A pharmacy allowance is often called a “kickback” as it is a payment made by a generic drug manufacturer to a pharmacy owner for dispensing a generic drug. This practice was at the heart of the generic reform that happened circa 2010 in Ontario and then across Canada with the result that now, in almost all provinces, pharmacy allowances have been banned … but not in Quebec. Quebec never quite got there and maintained a 15% cap on allowances that could be paid. Then in April of 2016, Quebec proposed new legislation to get rid of the cap entirely over a 3-year period, resulting in unlimited kickbacks. Couple that with the fact that pharmacies must be owner-operated in Quebec and does this not create a conflict for a pharmacist there to have an unbiased discussion with a patient on the decision to substitute a generic drug? Maybe the current move in Quebec to ban “frais accessoire” from physicians will set a precedent for change on this position on pharmacy allowances.

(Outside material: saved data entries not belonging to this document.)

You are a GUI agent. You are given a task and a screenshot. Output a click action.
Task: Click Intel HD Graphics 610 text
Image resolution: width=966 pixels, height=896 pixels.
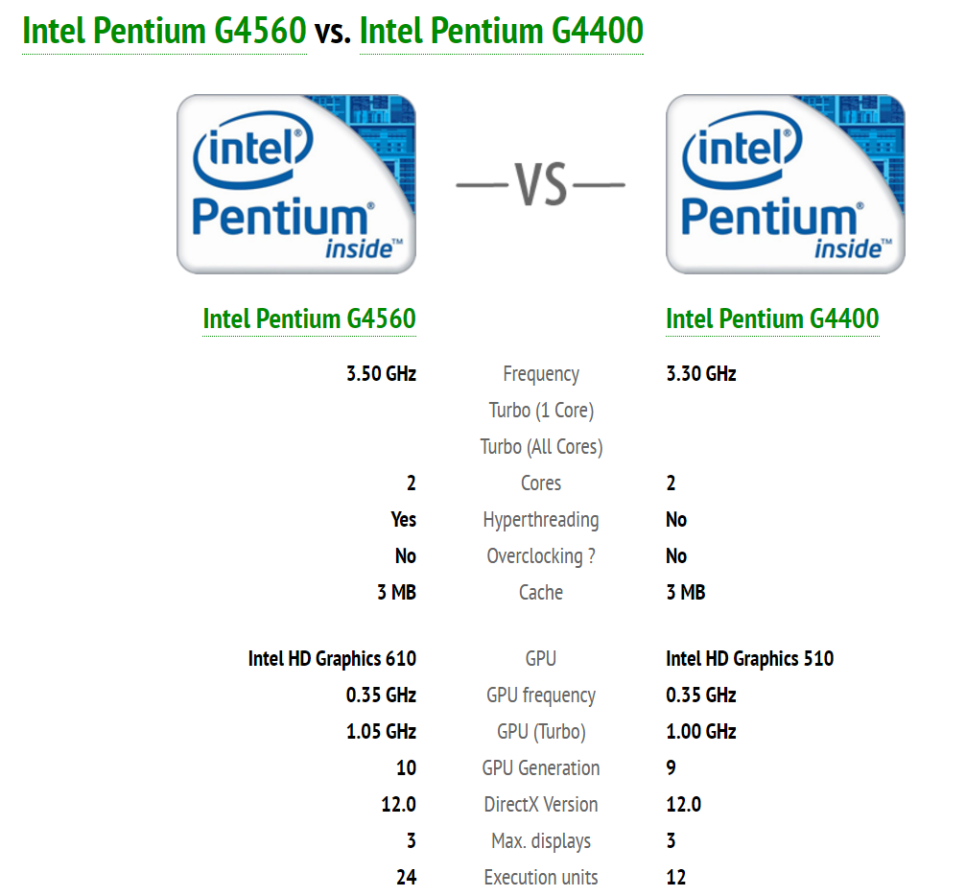(332, 659)
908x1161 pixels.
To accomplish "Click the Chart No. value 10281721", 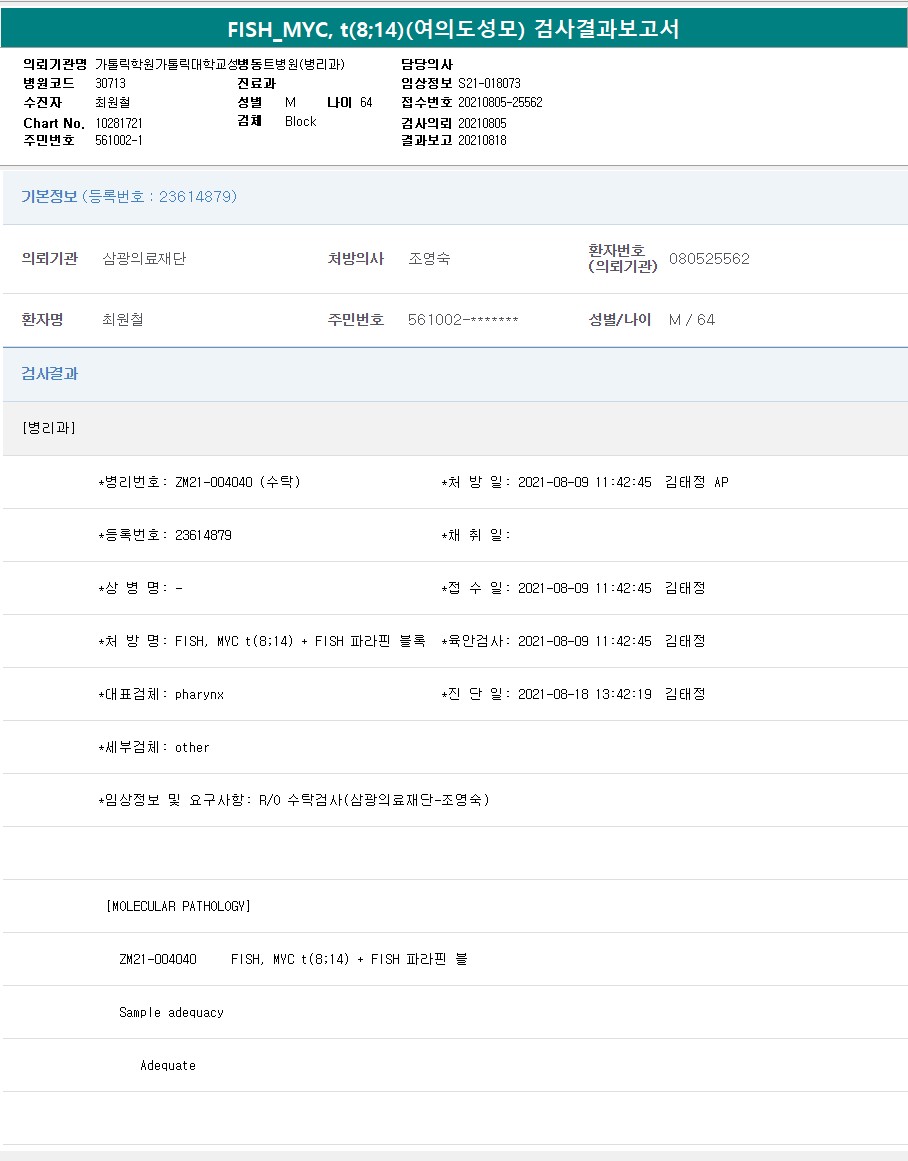I will coord(119,122).
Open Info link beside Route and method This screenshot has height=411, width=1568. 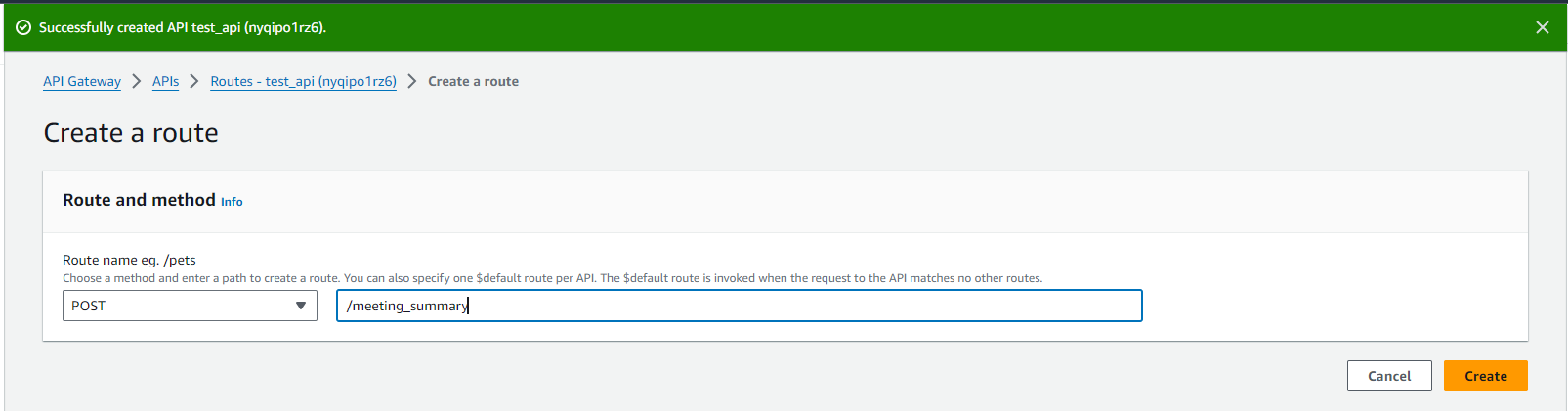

Like BC, Quebec has also taken the position of banning points from “fidélité” (loyalty) programs for prescription drugs but the college of pharmacists there (the “OPQ”) has taken the extra step of implying that patient choice cards, that pay the difference between the brand and generic, are also loyalty programs. This is a clever inference that has pharmacists in Quebec scared to accept patient choice cards and even worse, other payment cards for things like samples and patient assistance for high cost drugs. Sorry about the long path to get here but remember that parent in Ottawa? Well, he/she could use a patient choice card for Concerta and stay on the brand just as if they were living in Quebec. But a patient in Quebec who wants to stay on the brand for Lyrica, by example, doesn’t seem to have that choice because Quebec has deemed Lyrica to be interchangeable and, due to a confusing position taken by the OPQ, pharmacies in Quebec often won’t accept patient choice cards.

To sum up, I think some differences in pharmacare across provincial boundaries are to be expected, especial since the funding for pharmacare is managed provincially. But I’ve thought too hard about the examples I’ve laid out and can’t really make sense of the rationale for the contradictory decisions taken by the different provinces. I remain bullish though on the winds of change that may result in more provincial alignment and legislation that puts the patient first.